» Exercise goal
Each line of the data must be given back verbatim, with pictures removed.

----- Provided records

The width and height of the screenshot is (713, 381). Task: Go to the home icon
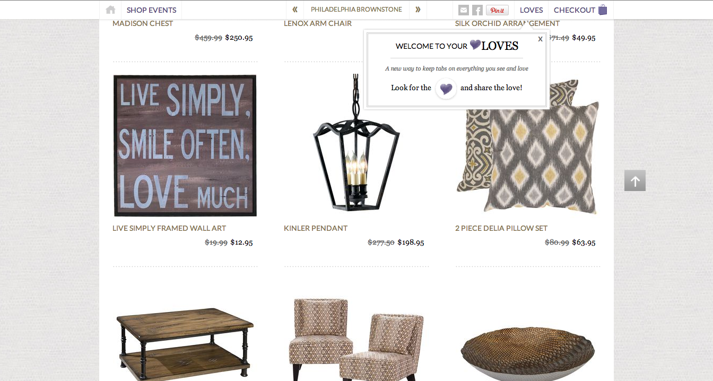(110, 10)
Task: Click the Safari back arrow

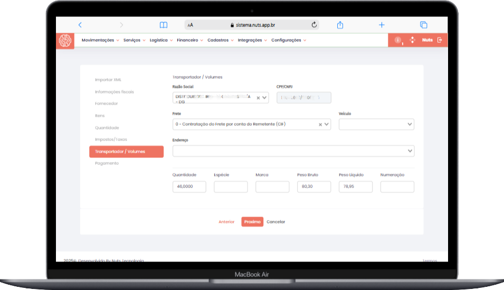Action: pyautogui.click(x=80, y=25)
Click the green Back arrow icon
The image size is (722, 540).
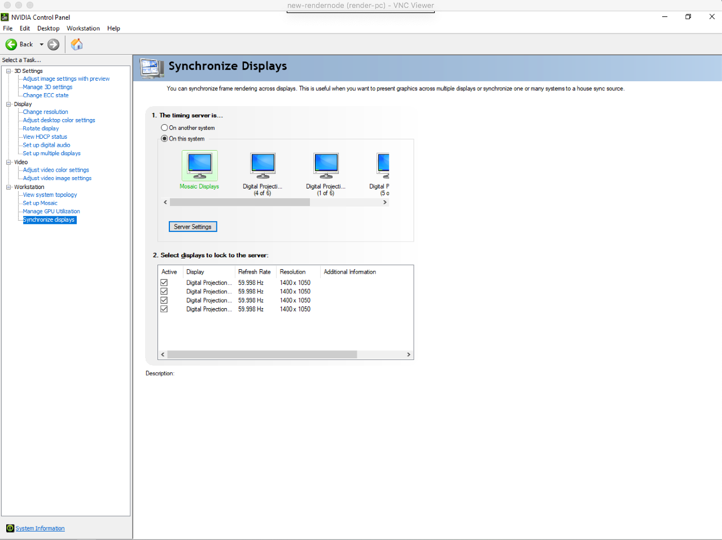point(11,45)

----------

» Result
The width and height of the screenshot is (713, 381). Task: Go to the home icon
(110, 10)
Task: Click the Safari back arrow

Action: pyautogui.click(x=80, y=25)
Click the green Back arrow icon
The image size is (722, 540).
point(11,45)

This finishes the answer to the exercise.